● **REQUIRED WORK**: Give again, word for word, every line in the entries below from the line with "Open the Installed Plugins submenu item" up to and including the line with "Task: Open the green-titled pinned post", and no other line.

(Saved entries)
┌──
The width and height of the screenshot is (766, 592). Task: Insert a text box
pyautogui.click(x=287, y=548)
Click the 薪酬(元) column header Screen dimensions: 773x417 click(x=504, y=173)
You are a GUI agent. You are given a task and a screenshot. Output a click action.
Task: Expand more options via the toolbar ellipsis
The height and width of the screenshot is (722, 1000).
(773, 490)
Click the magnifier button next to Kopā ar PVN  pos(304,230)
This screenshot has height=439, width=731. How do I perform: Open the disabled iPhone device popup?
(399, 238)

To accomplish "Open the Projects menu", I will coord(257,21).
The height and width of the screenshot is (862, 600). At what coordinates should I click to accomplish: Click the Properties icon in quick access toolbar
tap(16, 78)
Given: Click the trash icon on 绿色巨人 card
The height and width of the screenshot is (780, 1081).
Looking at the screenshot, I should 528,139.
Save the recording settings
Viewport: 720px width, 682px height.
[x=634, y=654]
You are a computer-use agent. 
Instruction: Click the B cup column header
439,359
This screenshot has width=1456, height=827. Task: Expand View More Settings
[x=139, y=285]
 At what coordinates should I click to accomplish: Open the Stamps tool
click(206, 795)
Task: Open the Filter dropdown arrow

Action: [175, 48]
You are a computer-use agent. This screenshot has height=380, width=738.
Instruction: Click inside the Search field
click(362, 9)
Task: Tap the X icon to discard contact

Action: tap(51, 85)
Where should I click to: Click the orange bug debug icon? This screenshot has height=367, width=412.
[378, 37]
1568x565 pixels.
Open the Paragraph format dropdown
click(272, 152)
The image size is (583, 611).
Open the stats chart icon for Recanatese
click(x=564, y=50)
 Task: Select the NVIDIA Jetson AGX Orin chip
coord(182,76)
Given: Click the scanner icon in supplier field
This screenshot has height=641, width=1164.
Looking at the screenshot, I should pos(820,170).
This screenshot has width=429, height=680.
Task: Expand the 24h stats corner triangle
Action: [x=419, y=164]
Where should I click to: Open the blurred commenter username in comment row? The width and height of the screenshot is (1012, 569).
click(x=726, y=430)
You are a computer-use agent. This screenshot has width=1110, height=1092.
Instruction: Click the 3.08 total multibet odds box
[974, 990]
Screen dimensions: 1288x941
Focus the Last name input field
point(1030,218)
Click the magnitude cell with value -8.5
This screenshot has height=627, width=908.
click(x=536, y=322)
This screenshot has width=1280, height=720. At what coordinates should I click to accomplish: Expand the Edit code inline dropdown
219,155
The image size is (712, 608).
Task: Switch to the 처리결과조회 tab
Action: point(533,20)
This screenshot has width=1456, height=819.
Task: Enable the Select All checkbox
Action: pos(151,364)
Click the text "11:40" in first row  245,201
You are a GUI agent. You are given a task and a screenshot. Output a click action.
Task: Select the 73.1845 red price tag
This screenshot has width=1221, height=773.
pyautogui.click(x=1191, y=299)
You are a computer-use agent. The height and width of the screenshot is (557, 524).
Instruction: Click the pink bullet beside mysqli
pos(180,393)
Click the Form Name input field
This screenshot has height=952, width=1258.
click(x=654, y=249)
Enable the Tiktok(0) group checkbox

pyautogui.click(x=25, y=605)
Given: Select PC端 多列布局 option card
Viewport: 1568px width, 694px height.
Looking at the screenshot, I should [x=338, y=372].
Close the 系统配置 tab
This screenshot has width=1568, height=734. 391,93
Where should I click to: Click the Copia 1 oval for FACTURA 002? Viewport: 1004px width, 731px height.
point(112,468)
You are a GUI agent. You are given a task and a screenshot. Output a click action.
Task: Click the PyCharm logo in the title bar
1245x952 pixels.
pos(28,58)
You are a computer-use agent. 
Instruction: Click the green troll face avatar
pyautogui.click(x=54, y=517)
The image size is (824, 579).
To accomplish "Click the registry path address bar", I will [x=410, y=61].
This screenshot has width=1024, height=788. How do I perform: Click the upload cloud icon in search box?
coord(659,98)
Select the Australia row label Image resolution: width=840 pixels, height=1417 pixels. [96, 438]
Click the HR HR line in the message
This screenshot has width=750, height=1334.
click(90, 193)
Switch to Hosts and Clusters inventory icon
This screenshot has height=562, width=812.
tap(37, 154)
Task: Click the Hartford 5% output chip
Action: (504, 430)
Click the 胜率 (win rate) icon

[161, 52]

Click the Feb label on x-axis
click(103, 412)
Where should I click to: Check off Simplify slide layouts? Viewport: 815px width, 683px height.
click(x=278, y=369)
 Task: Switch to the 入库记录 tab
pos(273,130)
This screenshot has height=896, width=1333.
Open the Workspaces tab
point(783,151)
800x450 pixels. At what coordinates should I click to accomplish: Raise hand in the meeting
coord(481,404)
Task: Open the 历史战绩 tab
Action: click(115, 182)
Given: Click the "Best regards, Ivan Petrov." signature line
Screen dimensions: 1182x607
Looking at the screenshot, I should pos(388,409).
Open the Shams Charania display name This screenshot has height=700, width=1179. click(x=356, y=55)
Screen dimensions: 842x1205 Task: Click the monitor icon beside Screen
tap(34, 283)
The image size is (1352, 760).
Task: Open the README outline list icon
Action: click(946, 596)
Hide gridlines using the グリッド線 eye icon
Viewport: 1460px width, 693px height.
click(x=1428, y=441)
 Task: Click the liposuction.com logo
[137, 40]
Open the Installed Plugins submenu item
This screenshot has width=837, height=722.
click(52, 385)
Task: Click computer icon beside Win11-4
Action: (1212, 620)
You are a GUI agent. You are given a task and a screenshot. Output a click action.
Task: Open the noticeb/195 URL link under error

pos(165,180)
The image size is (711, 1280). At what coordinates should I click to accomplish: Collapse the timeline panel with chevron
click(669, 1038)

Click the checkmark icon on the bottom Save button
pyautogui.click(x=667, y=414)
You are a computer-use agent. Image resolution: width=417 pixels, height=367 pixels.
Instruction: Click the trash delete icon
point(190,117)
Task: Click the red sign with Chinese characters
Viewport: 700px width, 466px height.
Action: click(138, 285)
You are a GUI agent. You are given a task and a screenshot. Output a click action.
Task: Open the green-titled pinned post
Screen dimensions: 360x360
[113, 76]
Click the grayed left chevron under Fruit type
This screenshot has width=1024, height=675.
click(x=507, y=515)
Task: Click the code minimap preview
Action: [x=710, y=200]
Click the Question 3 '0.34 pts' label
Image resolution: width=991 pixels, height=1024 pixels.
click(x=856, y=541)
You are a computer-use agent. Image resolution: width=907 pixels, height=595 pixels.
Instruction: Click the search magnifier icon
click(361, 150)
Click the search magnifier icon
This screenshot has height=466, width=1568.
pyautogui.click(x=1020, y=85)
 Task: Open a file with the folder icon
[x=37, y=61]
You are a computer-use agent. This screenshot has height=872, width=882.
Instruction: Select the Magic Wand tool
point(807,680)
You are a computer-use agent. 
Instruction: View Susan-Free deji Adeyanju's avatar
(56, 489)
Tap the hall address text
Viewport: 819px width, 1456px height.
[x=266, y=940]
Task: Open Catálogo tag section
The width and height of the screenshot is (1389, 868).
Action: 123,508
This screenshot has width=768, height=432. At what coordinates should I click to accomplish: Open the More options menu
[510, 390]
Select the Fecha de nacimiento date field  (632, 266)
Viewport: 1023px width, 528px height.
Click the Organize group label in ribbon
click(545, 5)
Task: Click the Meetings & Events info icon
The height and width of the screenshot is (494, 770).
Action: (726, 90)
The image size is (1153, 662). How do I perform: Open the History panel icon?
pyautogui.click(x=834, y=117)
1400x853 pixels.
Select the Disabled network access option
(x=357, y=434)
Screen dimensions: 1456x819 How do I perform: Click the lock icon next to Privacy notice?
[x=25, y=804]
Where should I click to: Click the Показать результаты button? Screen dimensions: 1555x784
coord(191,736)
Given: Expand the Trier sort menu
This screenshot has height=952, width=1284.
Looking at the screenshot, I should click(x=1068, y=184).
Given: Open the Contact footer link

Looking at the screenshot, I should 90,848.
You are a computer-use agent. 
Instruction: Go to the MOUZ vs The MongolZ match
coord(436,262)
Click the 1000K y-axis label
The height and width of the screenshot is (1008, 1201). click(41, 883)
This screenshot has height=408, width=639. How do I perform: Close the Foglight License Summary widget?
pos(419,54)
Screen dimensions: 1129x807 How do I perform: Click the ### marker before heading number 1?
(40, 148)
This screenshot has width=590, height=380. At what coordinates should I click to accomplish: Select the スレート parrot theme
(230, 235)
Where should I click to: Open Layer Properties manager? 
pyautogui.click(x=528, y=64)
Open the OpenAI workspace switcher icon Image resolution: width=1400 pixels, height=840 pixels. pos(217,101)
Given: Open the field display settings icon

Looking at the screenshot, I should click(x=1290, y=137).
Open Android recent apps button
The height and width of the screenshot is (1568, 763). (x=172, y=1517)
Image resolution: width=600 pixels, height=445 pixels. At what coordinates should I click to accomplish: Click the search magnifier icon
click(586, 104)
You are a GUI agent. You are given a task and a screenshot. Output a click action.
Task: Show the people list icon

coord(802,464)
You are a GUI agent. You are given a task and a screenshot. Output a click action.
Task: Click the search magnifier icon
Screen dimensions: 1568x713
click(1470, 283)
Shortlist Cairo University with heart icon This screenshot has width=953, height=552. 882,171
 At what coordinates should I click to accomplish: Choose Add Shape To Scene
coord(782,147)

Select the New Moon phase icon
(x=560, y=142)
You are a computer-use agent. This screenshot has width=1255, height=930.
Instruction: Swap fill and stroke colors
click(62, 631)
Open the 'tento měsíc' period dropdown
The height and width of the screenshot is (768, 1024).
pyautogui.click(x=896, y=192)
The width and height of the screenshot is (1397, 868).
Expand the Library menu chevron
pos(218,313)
└──
● **WRITTEN ANSWER**:
Open the Installed Plugins submenu item
This screenshot has width=837, height=722.
click(52, 385)
Task: Click computer icon beside Win11-4
Action: (1212, 620)
You are a GUI agent. You are given a task and a screenshot. Output a click action.
Task: Open the noticeb/195 URL link under error

pos(165,180)
The image size is (711, 1280). At what coordinates should I click to accomplish: Collapse the timeline panel with chevron
click(669, 1038)

Click the checkmark icon on the bottom Save button
pyautogui.click(x=667, y=414)
You are a computer-use agent. Image resolution: width=417 pixels, height=367 pixels.
Instruction: Click the trash delete icon
point(190,117)
Task: Click the red sign with Chinese characters
Viewport: 700px width, 466px height.
Action: click(138, 285)
You are a GUI agent. You are given a task and a screenshot. Output a click action.
Task: Open the green-titled pinned post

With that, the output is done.